I had always thought life to be neither overly joyous nor unnecessarily cruel. Once upon a time, that was.
Mostly, it resembles a dimly lit trail down which we are all expected to struggle, together, yet each unmistakeably on their own. At first we carefully scan the rocky path ahead for its unpredictable obstacles, both imaginary and real.
Later, the distant hilltops are scoured with a mixture of great purpose and childlike fascination in the hope of catching a glimpse of that fabled happiness we had been promised but whose existence we had never fully believed in.
Further along the trail, our attention becom
es more and more frequently caught by that which we have already passed until finally we trip and then fall upon the one last stone we have failed to kick from under our feet. Our mutual destination, our most common of bonds. The beacon we had sought and then followed from the day of our birth until the end of our days, as it falls from guiding star to darkened grave.
A lot of what I’ve done with my life has been at the expense of those around me. Not deliberately, perhaps, but done in the most selfish of manners nonetheless. Those who were meant to be closest to me I have constantly pushed away and given the briefest of considerations to. Doing so has made my troubles appear easier to deal with but it has made me seem elusive, insincere and uncaring to many. Of that I am now sure. I am, after all my father’s daughter.
The truth of the matter is that it is not just an appearance of insincerity that has grown around me, it is the real thing. I have learned not to care genuinely for anyone.
It has taken the worst of times to befall me for that to change, and that is my tragedy.
And yet, it is my hope.
If there is any chance whatsoever of me finding any kind of forgiveness then it must come now in the choices I make from here on in, for they will stay with me for the rest of my days.
I am not a good person, but I can still be one.

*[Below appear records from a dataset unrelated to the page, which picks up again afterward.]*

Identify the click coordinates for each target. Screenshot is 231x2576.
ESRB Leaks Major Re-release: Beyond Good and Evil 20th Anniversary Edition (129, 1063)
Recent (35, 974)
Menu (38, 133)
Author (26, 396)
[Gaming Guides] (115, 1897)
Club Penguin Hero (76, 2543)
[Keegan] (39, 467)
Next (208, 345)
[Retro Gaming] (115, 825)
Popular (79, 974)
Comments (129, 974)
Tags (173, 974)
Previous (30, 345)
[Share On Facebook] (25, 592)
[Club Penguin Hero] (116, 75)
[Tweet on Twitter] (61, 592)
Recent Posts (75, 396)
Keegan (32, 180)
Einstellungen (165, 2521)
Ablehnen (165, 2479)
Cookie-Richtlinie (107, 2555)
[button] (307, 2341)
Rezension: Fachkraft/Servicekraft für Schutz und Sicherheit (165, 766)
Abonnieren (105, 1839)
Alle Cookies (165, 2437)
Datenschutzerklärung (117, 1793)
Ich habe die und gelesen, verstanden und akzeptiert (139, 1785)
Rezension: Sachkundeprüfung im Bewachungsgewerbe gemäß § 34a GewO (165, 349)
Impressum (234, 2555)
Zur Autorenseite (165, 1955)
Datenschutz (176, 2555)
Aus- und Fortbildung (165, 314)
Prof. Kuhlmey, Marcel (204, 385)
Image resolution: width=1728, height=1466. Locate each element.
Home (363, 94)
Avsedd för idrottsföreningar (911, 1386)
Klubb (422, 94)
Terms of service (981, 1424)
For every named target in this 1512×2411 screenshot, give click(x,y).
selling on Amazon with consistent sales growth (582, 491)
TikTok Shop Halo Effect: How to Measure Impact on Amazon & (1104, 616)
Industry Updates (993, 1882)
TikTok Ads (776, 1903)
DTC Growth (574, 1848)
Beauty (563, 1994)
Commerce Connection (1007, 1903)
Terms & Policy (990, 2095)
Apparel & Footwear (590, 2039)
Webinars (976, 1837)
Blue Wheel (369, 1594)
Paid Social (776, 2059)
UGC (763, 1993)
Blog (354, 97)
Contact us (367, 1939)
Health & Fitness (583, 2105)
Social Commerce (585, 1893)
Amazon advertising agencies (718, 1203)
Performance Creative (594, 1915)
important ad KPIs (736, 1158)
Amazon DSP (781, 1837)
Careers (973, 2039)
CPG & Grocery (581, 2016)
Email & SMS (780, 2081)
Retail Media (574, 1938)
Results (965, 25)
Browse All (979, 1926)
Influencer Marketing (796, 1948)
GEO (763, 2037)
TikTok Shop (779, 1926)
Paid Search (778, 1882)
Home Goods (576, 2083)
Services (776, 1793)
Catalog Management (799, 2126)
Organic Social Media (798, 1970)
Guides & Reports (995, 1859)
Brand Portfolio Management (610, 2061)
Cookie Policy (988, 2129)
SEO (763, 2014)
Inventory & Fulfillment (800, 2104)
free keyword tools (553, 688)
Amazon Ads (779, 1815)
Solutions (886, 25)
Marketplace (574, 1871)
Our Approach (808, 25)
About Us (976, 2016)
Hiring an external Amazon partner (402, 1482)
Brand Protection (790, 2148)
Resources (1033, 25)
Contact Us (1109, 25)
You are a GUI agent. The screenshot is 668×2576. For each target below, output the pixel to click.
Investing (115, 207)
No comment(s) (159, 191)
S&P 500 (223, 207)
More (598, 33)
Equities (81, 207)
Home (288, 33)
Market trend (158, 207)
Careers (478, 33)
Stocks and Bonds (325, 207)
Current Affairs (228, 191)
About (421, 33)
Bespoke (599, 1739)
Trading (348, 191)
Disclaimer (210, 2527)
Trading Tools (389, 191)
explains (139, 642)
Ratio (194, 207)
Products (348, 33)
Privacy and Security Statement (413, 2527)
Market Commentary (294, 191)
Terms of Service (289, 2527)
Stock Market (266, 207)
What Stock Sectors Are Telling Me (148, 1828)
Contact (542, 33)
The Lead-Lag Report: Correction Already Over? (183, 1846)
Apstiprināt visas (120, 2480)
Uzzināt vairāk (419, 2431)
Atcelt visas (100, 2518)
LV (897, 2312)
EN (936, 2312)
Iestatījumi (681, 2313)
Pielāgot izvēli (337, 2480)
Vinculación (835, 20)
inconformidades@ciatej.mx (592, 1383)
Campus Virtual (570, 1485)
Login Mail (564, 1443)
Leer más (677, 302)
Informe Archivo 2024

I had known all along that what Elín once told me about our father was true. He did things to me too when I was a little girl that made me sick inside. Why I didn’t say anything to her I can’t tell you even now because I just don’t know. I could have made her feel better. I could have helped her work through it, but I didn’t. I let her suffer the same way that I had suffered for all these years and told myself that if I could hack it, then so could she.
I wouldn’t have been able to save her but I just might have made her feel better. The problem was that it would have made me feel worse and that was something I wasn’t going to allow.